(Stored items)

________

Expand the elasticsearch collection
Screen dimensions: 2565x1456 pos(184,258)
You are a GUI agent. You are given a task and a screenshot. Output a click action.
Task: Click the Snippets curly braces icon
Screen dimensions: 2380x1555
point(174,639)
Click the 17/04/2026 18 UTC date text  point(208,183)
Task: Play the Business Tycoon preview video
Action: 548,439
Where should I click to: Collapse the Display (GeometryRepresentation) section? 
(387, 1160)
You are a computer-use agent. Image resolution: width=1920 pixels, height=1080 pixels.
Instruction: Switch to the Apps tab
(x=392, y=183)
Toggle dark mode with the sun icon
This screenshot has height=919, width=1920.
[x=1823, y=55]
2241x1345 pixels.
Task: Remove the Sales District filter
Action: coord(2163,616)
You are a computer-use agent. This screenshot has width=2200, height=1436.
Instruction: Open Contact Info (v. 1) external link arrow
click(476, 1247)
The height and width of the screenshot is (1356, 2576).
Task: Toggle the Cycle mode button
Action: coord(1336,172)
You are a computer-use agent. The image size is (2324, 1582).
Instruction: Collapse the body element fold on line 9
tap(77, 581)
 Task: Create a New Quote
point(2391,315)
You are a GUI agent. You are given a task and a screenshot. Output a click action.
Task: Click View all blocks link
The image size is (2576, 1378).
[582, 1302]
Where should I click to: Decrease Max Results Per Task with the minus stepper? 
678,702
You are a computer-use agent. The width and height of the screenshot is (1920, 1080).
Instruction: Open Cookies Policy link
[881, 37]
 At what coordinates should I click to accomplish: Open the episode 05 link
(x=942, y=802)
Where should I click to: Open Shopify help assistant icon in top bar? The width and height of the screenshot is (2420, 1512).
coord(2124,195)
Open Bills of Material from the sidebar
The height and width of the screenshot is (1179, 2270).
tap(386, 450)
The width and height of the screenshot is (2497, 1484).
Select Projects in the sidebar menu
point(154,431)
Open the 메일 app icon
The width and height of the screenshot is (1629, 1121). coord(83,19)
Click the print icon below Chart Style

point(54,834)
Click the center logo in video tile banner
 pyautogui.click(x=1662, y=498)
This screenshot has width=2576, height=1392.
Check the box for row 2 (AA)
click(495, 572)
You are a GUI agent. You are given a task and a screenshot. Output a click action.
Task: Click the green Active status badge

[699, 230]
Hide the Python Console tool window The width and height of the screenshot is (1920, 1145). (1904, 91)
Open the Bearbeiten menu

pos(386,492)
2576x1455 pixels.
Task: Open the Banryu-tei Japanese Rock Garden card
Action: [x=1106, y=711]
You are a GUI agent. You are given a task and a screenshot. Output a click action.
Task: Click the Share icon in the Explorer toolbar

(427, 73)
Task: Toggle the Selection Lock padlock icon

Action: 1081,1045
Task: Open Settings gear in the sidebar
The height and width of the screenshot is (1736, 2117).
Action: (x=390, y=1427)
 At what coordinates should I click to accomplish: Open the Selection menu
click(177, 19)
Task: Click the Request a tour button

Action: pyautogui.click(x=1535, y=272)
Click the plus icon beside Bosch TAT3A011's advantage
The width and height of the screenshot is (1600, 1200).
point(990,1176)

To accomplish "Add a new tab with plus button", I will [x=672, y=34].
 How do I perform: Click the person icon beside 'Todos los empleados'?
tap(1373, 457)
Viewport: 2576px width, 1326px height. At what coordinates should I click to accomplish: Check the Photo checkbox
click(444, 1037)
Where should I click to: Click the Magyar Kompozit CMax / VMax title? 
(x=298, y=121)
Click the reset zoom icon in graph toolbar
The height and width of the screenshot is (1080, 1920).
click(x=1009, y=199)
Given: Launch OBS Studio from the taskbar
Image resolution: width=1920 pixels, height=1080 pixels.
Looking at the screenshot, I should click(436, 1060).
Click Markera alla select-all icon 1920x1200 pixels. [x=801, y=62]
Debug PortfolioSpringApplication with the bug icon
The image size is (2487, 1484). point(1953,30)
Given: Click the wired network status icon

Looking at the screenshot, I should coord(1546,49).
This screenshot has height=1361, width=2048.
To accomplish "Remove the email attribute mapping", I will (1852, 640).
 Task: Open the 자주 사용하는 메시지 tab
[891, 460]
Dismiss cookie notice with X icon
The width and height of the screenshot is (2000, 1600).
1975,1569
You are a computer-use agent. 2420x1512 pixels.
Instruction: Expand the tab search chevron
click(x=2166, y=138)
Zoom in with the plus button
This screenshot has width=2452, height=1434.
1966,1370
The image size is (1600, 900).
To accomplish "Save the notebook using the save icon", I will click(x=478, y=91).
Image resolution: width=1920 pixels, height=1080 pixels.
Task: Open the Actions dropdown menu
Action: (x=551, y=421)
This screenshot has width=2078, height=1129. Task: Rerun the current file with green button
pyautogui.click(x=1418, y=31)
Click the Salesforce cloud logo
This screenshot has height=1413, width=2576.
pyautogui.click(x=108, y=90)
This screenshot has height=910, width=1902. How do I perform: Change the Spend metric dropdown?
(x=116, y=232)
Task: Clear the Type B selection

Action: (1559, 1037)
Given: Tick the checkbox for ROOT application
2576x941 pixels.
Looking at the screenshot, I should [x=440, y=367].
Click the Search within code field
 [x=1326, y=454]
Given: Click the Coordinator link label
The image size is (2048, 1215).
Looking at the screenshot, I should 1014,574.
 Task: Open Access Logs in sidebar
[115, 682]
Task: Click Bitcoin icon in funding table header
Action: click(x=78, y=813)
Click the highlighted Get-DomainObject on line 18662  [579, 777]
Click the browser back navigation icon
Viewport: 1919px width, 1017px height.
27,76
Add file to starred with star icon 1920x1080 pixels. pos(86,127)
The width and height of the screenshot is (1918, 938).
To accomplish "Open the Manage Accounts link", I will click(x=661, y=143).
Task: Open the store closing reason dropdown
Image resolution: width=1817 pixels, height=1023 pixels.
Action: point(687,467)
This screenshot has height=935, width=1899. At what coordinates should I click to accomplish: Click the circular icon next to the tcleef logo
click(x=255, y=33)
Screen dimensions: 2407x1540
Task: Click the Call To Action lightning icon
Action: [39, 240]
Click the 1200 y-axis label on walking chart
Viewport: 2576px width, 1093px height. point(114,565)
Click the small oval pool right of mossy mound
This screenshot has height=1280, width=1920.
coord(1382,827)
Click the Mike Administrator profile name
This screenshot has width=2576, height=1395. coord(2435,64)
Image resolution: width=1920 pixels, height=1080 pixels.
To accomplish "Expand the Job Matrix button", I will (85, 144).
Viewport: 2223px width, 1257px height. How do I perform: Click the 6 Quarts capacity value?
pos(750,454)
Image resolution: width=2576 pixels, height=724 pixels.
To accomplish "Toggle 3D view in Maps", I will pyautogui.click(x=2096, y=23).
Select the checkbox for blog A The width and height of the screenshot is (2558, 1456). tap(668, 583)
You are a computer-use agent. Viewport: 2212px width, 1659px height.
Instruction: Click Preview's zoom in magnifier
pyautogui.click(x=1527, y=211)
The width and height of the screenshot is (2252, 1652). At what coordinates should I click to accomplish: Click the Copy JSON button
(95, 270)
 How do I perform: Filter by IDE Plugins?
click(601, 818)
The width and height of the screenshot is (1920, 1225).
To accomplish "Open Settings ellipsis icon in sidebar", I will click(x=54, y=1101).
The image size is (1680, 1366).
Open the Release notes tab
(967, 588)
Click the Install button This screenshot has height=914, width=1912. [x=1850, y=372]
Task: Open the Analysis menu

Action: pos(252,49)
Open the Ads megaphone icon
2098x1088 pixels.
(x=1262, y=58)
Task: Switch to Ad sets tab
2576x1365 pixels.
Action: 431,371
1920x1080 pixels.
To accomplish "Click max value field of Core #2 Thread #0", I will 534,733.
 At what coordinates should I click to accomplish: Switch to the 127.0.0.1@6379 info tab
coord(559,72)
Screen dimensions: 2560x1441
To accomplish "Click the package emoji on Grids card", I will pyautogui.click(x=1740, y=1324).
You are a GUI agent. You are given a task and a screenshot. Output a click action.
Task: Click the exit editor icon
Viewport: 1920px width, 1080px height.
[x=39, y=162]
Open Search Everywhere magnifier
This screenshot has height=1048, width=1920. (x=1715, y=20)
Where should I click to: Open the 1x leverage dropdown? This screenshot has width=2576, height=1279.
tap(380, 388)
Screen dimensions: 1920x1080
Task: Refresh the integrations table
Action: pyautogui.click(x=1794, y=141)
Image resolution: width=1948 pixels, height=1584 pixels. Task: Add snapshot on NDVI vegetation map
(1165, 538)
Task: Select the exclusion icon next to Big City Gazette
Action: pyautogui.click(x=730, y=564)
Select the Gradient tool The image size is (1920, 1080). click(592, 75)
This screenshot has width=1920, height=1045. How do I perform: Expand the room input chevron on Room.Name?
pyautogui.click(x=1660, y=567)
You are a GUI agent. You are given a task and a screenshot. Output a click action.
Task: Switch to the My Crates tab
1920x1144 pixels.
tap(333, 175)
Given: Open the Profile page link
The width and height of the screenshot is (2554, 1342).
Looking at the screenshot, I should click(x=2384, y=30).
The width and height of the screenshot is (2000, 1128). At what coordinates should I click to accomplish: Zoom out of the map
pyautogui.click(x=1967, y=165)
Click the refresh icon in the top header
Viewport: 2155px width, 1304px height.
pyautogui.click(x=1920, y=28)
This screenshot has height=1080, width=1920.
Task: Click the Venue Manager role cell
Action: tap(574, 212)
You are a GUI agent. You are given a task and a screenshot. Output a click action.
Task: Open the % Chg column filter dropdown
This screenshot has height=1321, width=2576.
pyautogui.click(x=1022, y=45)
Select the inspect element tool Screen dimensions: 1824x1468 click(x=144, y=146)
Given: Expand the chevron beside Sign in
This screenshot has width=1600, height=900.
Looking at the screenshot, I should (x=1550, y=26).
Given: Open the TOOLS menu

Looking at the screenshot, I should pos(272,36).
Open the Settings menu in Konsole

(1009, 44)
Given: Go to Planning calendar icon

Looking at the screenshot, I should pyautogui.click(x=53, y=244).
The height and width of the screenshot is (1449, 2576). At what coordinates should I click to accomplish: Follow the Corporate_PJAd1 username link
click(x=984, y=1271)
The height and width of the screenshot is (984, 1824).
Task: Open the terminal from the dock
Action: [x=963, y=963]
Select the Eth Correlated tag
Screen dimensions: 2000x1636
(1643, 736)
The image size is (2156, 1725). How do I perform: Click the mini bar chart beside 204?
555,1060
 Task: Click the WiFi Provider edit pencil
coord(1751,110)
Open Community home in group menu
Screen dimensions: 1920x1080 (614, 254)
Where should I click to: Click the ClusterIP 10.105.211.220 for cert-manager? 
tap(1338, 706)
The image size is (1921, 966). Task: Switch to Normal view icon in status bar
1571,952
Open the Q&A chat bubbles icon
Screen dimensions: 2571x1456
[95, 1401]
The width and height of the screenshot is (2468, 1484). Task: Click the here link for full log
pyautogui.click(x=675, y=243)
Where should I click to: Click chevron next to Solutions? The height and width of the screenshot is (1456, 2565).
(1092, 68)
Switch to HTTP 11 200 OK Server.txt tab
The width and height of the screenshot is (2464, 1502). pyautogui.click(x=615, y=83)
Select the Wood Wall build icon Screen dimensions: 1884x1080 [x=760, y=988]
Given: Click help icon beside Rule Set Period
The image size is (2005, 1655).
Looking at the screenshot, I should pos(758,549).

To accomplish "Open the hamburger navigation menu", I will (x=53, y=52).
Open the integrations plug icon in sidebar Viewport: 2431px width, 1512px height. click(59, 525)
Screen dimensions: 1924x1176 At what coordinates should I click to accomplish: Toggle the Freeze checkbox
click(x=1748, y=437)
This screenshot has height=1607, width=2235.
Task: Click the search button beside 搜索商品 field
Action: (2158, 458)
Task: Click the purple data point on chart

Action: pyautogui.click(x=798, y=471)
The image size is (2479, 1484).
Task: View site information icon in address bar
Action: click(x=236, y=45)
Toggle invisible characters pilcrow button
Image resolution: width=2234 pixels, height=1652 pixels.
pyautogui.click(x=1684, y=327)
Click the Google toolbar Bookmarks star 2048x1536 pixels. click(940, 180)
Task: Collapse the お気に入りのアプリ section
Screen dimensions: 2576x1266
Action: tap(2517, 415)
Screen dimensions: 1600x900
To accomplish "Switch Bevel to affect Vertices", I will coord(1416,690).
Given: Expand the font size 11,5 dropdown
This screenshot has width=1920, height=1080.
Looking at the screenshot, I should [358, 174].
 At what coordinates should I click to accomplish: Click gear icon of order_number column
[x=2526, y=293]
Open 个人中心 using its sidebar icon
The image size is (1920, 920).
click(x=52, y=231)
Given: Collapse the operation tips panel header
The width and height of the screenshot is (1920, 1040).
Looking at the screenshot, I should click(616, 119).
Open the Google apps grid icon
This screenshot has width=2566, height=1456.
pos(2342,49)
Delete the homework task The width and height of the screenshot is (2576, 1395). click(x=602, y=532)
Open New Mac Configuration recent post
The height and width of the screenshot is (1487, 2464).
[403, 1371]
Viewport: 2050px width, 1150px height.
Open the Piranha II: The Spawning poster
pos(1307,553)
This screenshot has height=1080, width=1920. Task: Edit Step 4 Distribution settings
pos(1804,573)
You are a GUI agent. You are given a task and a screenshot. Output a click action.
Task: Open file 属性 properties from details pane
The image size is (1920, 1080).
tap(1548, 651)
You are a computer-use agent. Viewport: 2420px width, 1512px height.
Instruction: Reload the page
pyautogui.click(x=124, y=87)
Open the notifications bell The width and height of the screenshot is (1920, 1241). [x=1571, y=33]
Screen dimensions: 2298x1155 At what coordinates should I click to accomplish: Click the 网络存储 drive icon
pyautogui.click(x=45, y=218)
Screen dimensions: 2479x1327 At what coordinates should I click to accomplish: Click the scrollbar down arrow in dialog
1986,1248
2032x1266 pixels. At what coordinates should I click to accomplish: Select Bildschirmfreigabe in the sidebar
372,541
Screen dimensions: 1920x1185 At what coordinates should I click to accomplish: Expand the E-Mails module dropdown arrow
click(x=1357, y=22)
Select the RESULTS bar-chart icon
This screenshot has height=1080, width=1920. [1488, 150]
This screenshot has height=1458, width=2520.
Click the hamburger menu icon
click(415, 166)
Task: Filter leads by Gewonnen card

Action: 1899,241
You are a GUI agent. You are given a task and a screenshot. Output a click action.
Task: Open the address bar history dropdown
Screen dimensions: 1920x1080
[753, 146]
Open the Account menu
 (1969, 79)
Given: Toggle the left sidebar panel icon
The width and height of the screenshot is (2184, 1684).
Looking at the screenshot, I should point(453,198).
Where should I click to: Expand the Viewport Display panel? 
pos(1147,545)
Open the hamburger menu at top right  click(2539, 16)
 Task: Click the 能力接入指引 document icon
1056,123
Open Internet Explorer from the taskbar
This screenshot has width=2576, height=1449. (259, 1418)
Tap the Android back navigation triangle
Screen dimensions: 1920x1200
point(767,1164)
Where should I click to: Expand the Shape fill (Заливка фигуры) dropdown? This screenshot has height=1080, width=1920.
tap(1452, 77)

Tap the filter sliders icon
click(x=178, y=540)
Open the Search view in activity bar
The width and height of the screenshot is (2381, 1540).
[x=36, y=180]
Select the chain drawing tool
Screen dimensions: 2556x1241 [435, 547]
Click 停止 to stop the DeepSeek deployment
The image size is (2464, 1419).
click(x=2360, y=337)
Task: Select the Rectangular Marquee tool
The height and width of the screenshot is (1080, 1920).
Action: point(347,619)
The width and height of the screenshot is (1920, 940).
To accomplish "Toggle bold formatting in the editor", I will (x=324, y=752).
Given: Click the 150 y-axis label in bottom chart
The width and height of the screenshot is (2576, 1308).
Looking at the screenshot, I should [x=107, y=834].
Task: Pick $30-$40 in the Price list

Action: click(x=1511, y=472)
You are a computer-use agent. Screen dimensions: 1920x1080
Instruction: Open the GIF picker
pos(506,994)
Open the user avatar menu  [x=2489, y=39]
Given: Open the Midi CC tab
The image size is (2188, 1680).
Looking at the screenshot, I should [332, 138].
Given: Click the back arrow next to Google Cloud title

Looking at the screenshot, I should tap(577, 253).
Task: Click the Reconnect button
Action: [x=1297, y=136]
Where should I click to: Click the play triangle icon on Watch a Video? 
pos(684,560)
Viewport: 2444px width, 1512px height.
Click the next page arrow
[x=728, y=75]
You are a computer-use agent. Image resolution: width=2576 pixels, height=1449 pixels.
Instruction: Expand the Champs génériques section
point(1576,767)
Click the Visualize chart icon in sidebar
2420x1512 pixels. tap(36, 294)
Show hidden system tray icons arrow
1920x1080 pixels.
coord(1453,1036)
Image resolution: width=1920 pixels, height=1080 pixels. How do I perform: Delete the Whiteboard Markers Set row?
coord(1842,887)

________

> **What you are asked to do**:
Throughout the data, tally the lines that hold the string "editor" and report the tally alone.

> **Solved exercise**:
2